What the task requires: Give back the records below exactly, every one, with no pictures.

Records shown:
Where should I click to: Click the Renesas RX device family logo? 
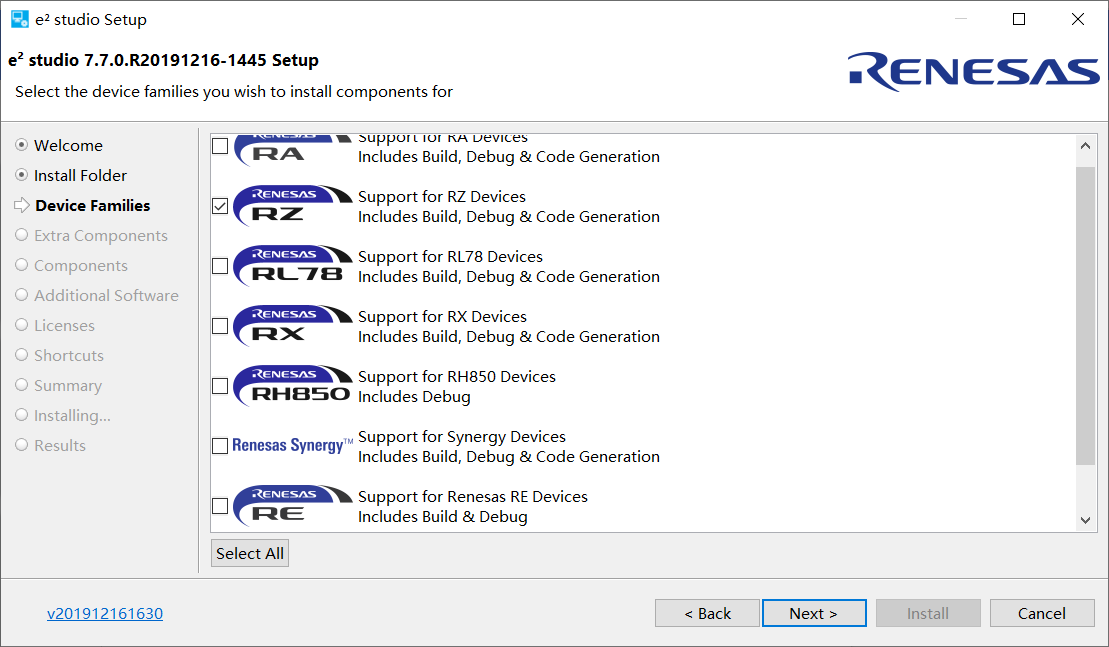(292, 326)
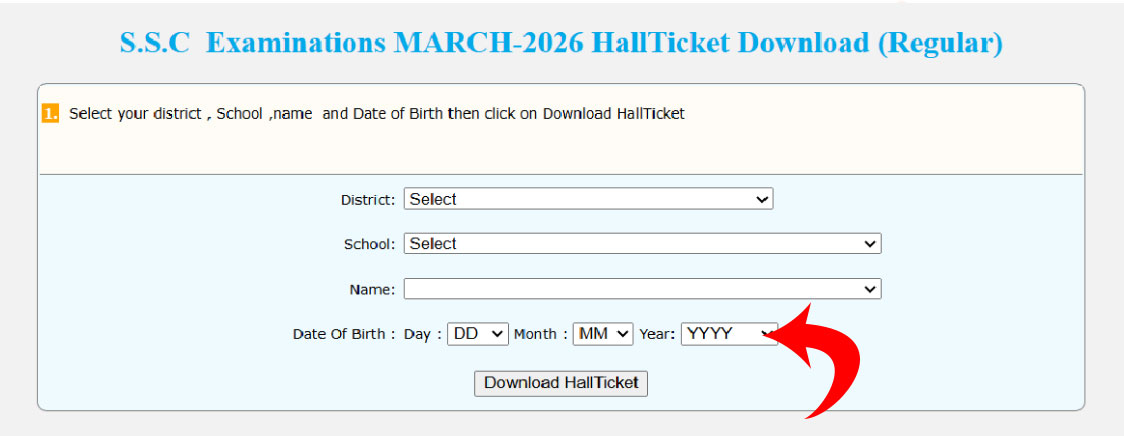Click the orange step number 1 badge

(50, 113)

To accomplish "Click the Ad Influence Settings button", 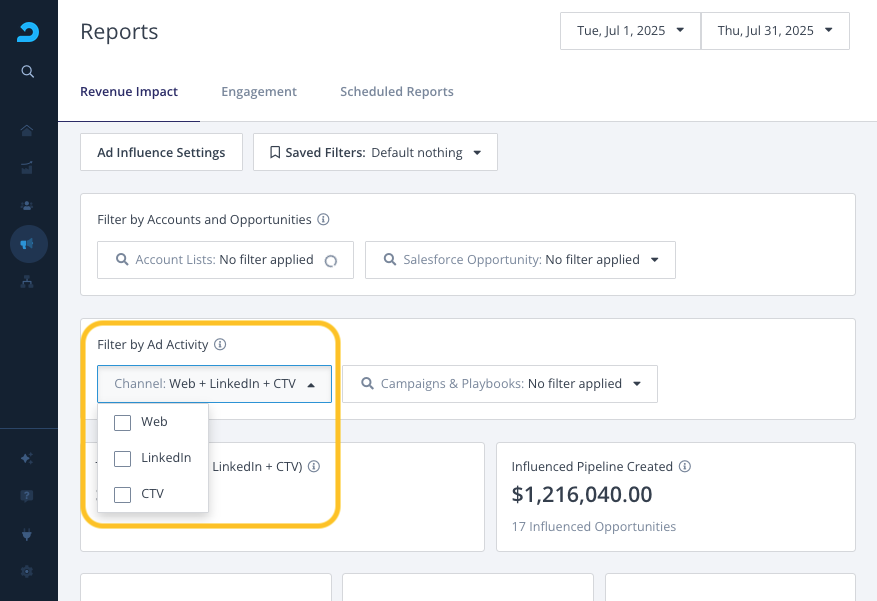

Answer to this problem:
Where should I click to: Click the Renesas RX device family logo? 
(292, 326)
Click the orange step number 1 badge

(50, 113)

To accomplish "Click the Ad Influence Settings button", 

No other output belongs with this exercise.